An interesting film. It begins with a shot of clouds, and a voiceover warning us about the behaviour of uncivilised human beings. It ends with a camera in a house, finding places where people were, hearing their voices. It's also tense, dramatic, dark, most worthy, proud, true and imbued with a spirit of doomed love.
It's 1940, and there was huge resistance in America to entering a Second World War. And yet MGM had the courage to make an 'A' picture that dealt with the effect Hitler was having on Germany and wider Europe, and the dangers of Nazism, how citizens of a country seemed brainwashed (and as Q sagely remarked, if you look at the USA today, there's something similar happening).
Written by Claudine West, Andersen Ellis and George Froeschel, based on a novel by Phyllis Bottome, a most interesting lady, who had married a station head of MI6, studied psychology in Vienna, then started some kind of progressive school in Austria where Ian Fleming was a pupil. She wrote the novel whilst living in Germany in the late thirties.
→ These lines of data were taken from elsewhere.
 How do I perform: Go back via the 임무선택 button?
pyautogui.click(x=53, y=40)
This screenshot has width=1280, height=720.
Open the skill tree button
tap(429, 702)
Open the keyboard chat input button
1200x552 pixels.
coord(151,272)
Great cast includes James Stewart, Margaret Sullavan (good), Frank Morgan (good), Robert Young (good), Robert Stack, Bonita Granville, Maria Ouspenskaya, Irene Rich, William Orr, Gene Reynolds, Ward Bond. And, for some reason uncredited, Rudolph Anders as the thoroughly nasty Nazi.
Music Edward Kane, photography William Daniels, editing Elmo Veron, art direction Cedric Gibbons.
According to Time Out's Tom Milne 'almost the entire film was directed, uncredited, by Victor Saville', though I can't substantiate that. Most unusually, there's no music over the end credits.